Whole-genome sequencing (WGS) is the analysis of the entire genomic DNA sequence of a cell at a single time, providing the most comprehensive characterization of the genome.

Exome sequencing is an extremely efficient way to screen the entire genome when there is clearly a familial condition based upon multiple affected individuals, and especially if a gene has not yet been identified for the condition or if the condition is so genetically heterogeneous that the number of possible genes is large (e.g. intellectual disability or autism).

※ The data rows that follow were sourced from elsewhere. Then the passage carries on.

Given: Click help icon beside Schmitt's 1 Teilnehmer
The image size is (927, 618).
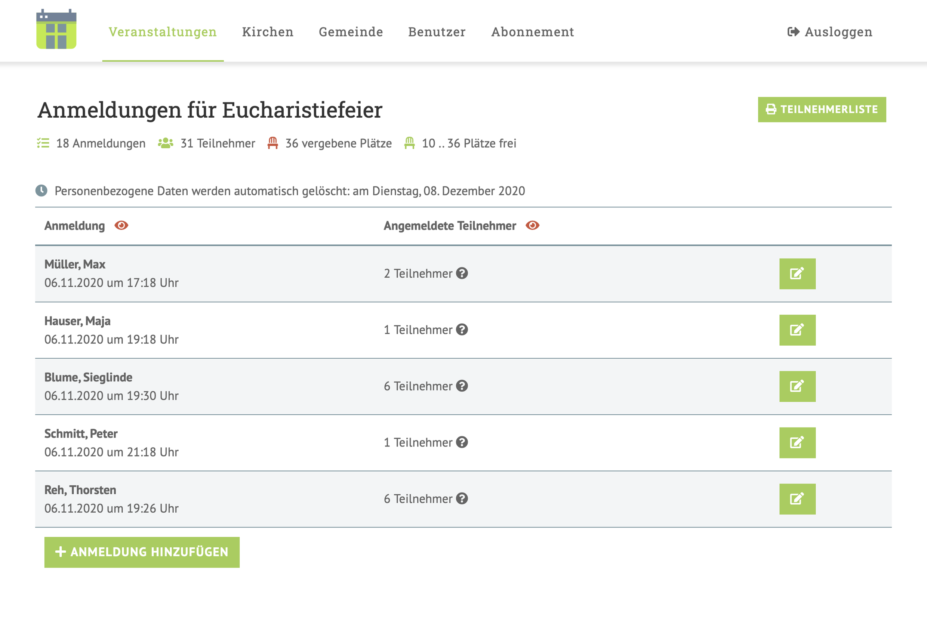Looking at the screenshot, I should click(462, 442).
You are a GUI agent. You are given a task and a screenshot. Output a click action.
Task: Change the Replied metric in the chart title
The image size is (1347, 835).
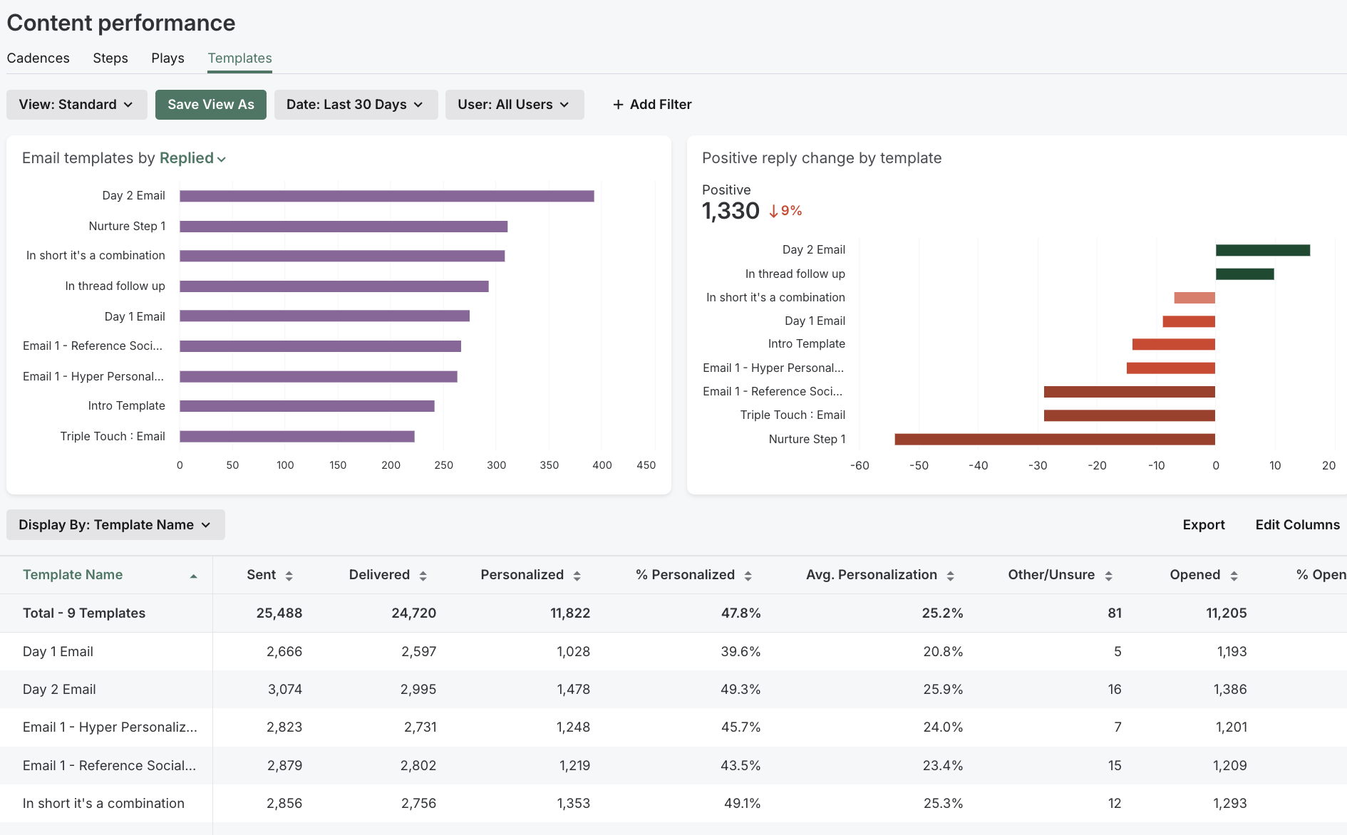coord(191,157)
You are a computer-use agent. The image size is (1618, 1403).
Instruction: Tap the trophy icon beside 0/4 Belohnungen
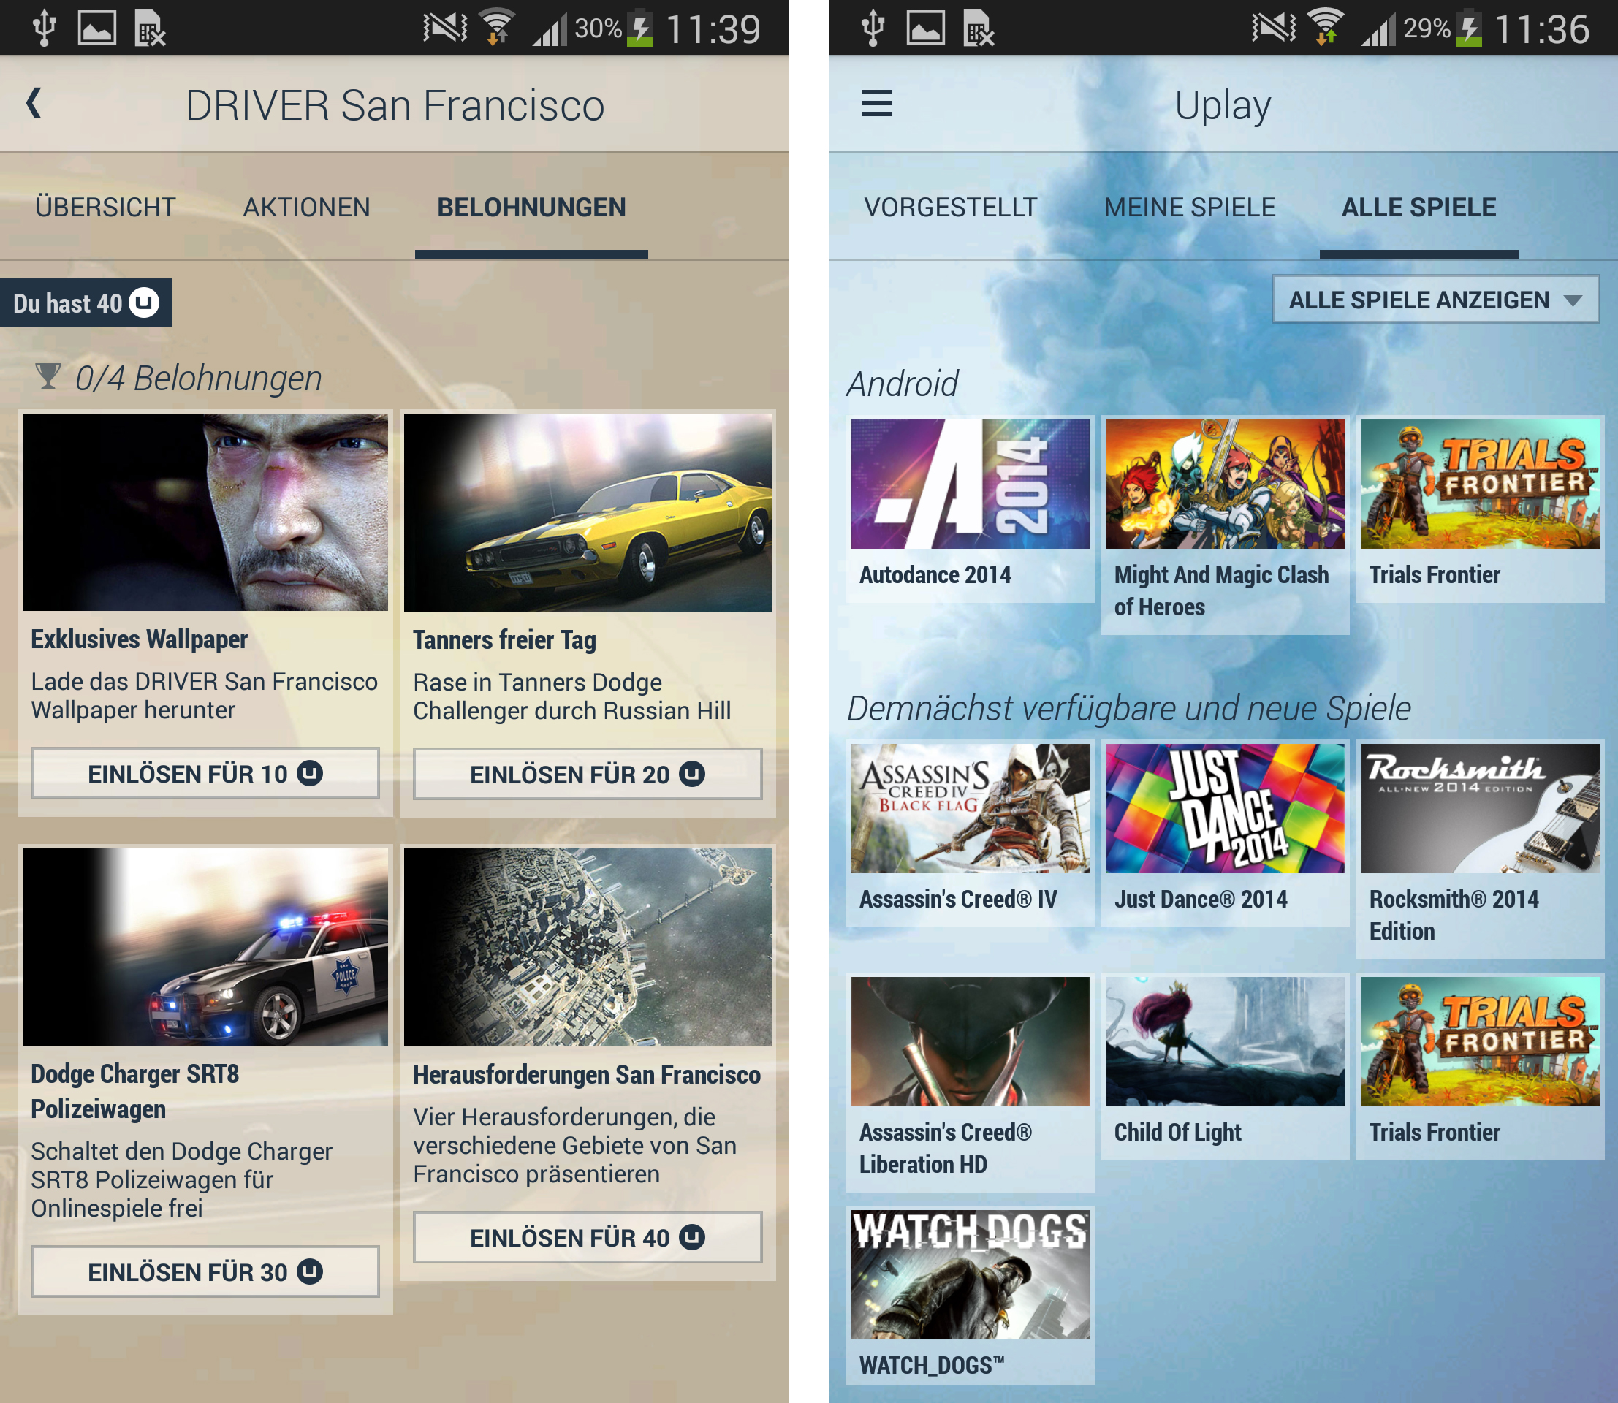tap(48, 377)
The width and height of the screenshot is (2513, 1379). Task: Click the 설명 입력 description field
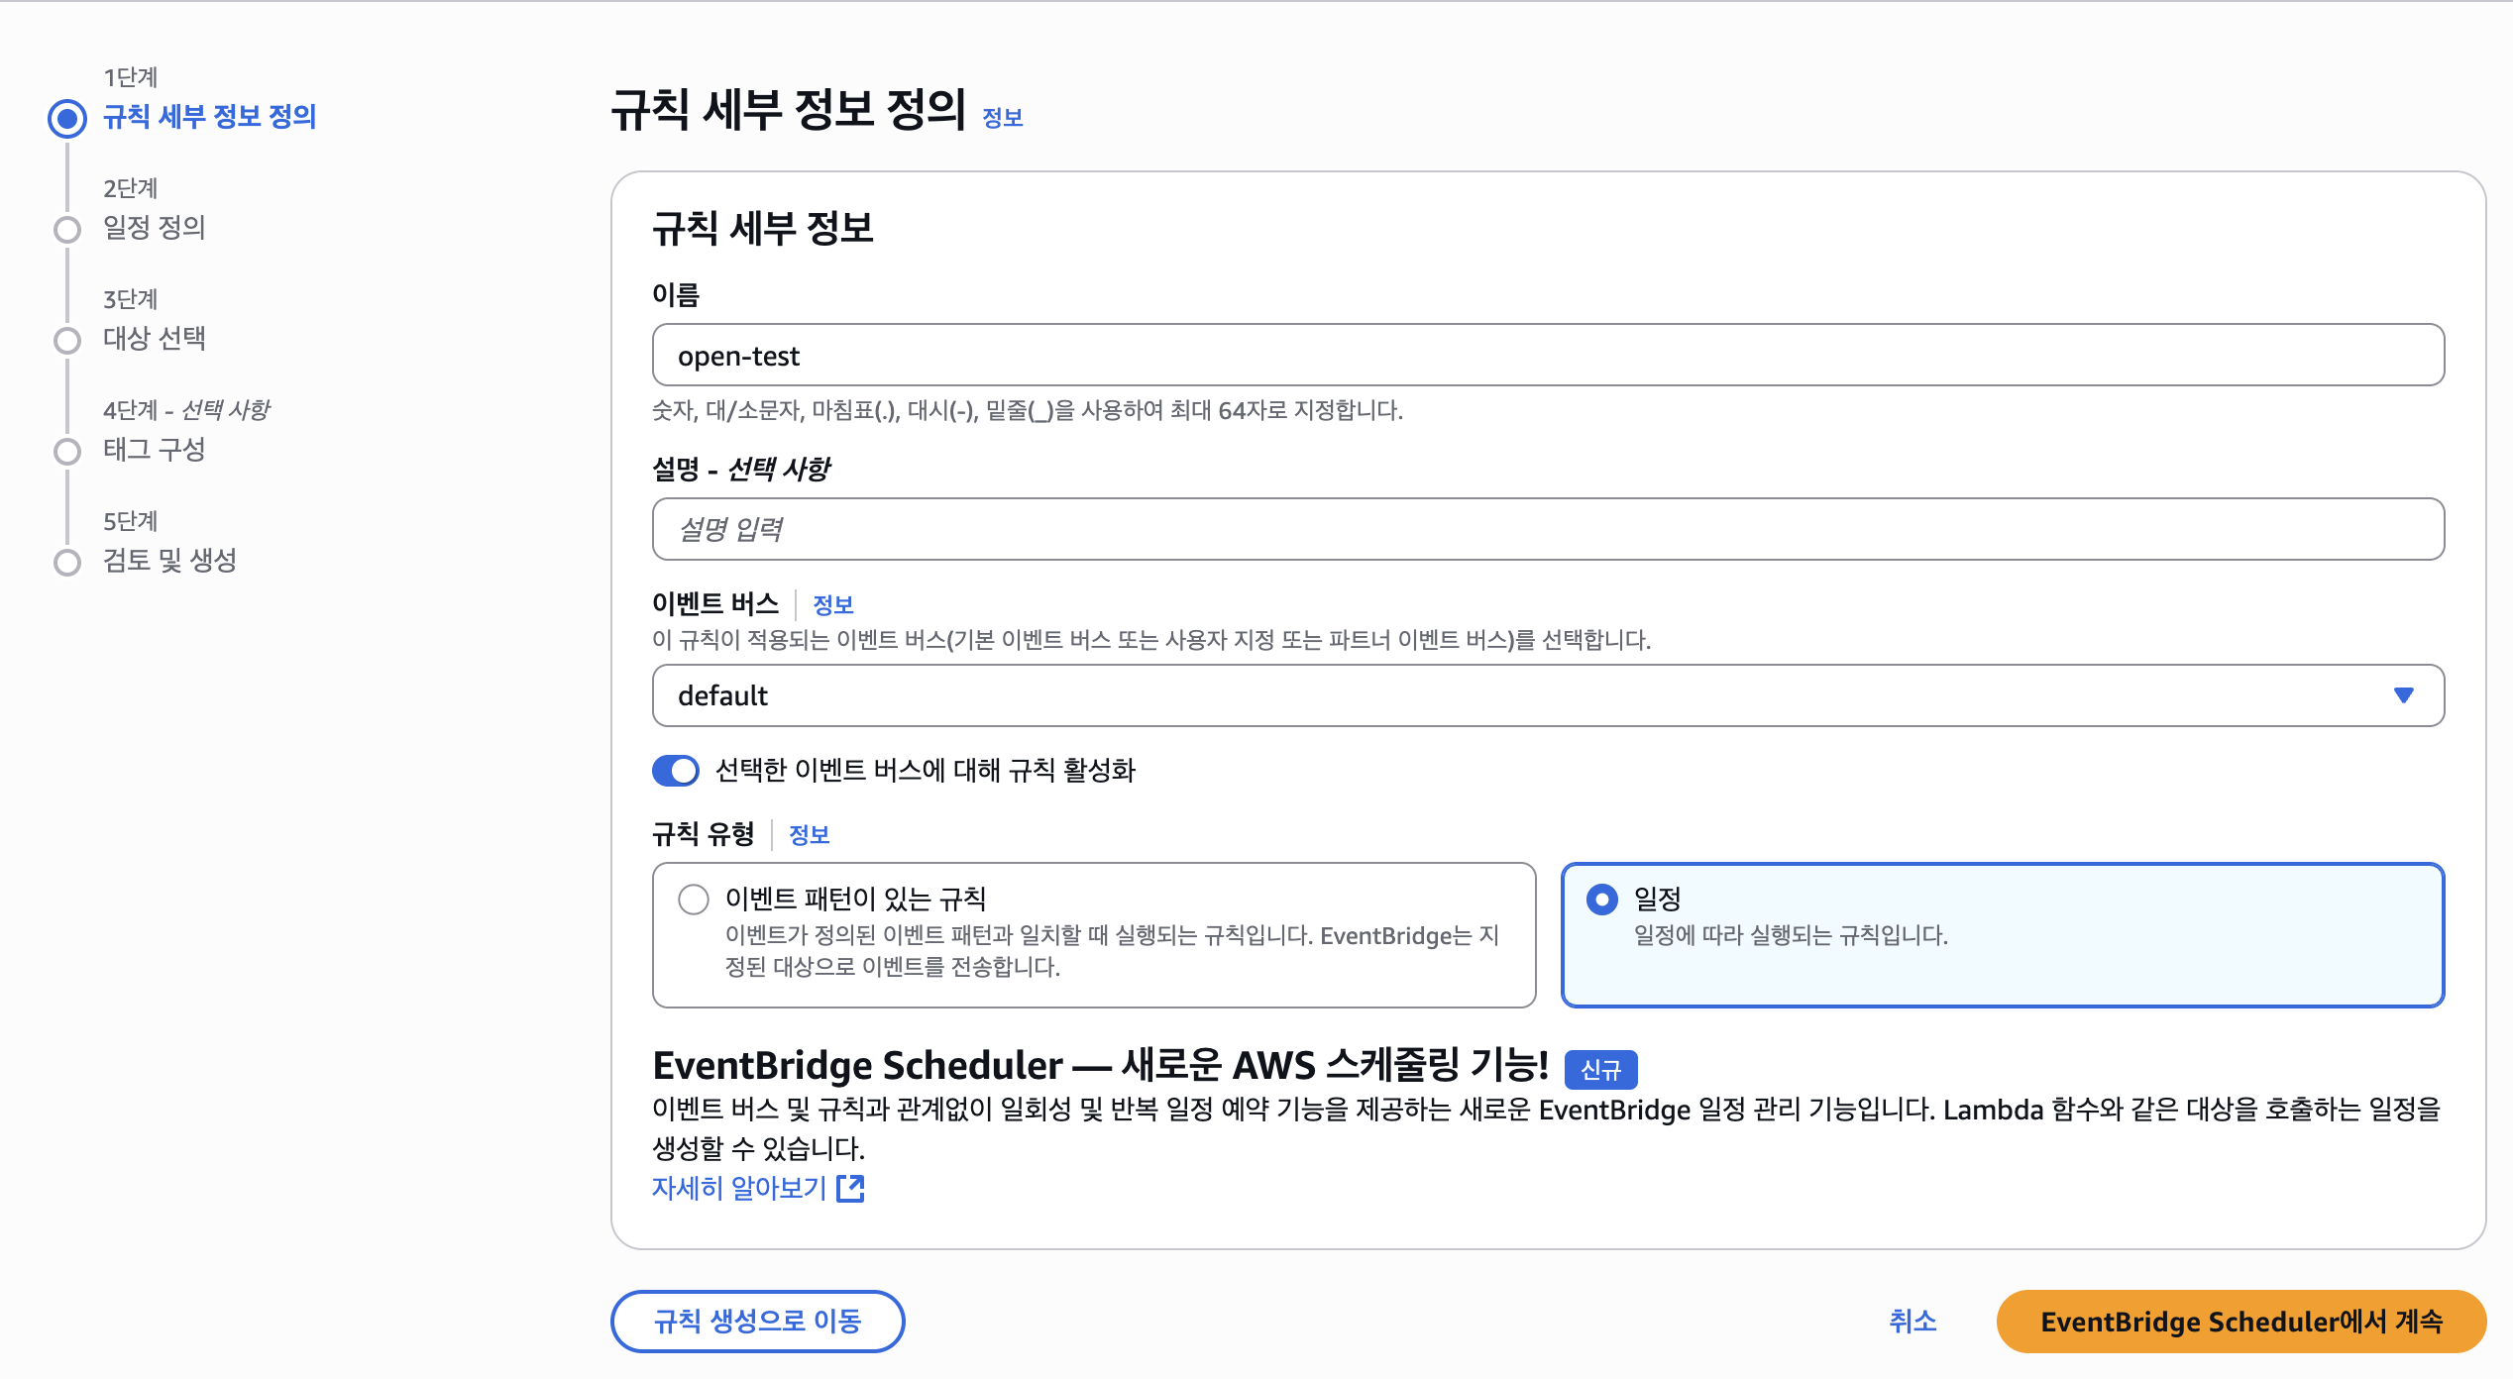pos(1546,529)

There is a lot of overlap between the terms "precision medicine" and "personalized medicine." According to the National Research Council, "personalized medicine" is an older term with a meaning similar to "precision medicine." However, there was concern that the word "personalized" could be misinterpreted to imply that treatments and preventions are being developed uniquely for each individual; in precision medicine, the focus is on identifying which approaches will be effective for which patients based on genetic, environmental, and lifestyle factors. The Council therefore preferred the term "precision medicine" to "personalized medicine." However, some people still use the two terms interchangeably.

Pharmacogenomics is a part of precision medicine. Pharmacogenomics is the study of how genes affect a person’s response to particular drugs. This relatively new field combines pharmacology (the science of drugs) and genomics (the study of genes and their functions) to develop effective, safe medications and doses that are tailored to variations in a person’s genes.